This story is part of Amy Bell’s column Parental Guidance that airs on CBC Radio One’s The Early Edition.
Parenting can be an overwhelming endeavour filled with chaos, doubt and daily fears for your child’s well-being. But if you are a parent to a child with a disability of any kind, you might feel those battles more keenly than others and face fears most parents can’t even begin to fathom.
Through no effort of my own, I have been blessed with two remarkably ordinary children, but for parents with more extraordinary children — who have disability and needs unique to them — parenting can be a time filled with confusing lows and incredibly rewarding highs.
White Rock resident Leslie Stoneham wasn’t expecting to give birth to a child with Down syndrome 31 years ago. When she had Kierra, she was provided with outdated information and was still presented with the option of giving her newborn up for adoption — in 1988!
But she knew instantly that she was going to raise Kierra just as she had been raising her older daughter, and that meant plenty of love — sometimes tough love — compassion, and joy. It also meant focusing on Kierra as a whole person and not just someone with special needs.
Leslie has also had to fight and advocate for Kierra to get the assistance and government funding she is eligible for, and wishes that it wasn’t such a battle for parents to get the support their children deserve.

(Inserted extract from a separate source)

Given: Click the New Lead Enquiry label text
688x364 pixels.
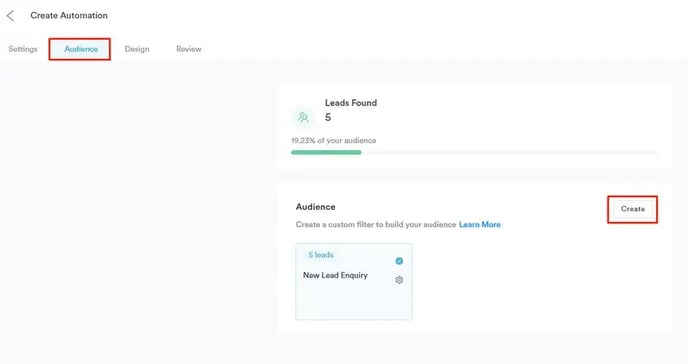Looking at the screenshot, I should pos(335,275).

Can there be too much support? Not really— it takes a village, after all — but as any parent knows, there are times you need to push your child so they can fully realize what they are capable of .
‘Give her that opportunity’
Lucia Arreaga is a Bowen Island resident and the mother to a brilliant, boisterous six-year-old girl named Maya. Maya has ADCY5-related dyskinesia — an incredibly rare genetic disorder that causes uncontrolled movements and greatly affects Maya’s mobility.
Yes, she needs a great deal of assistance from her family, friends and community. But her family is very conscious of the fact that while Maya does faces many challenges, part of what will ultimately help Maya is knowing when to take a step back.
“It’s that fine line of staying close but not too close”, said Arreaga. “Give her that opportunity to prove to herself that she can do it.”
Parents such as Leslie and Lucia and countless others just want their children to be seen as people first — regardless of any special needs they might have. That they not be defined by their disabilities and that everyone realize just how lucky they are to have these children in their lives.
“She’s been my teacher. She’s taught me to be a better person, ” said Stoneham.
Arreaga has the same praise for Maya: “She’s an incredible, incredible human being … who has changed so many people’s perceptions in life.”
All too often, we view people with special needs and disabilities by what they can’t do, instead of celebrating all that they are capable of and capable of becoming.
Young kids are often most open to children with disabilities, but somewhere along the line to adulthood, we forget that natural acceptance and focus too much on what people are lacking.
As parents, we need to work hard to instill and keep this kindness and openness in our children.This will only continue to make a more inclusive community for everyone, which ultimately benefits those with disabilities and those without.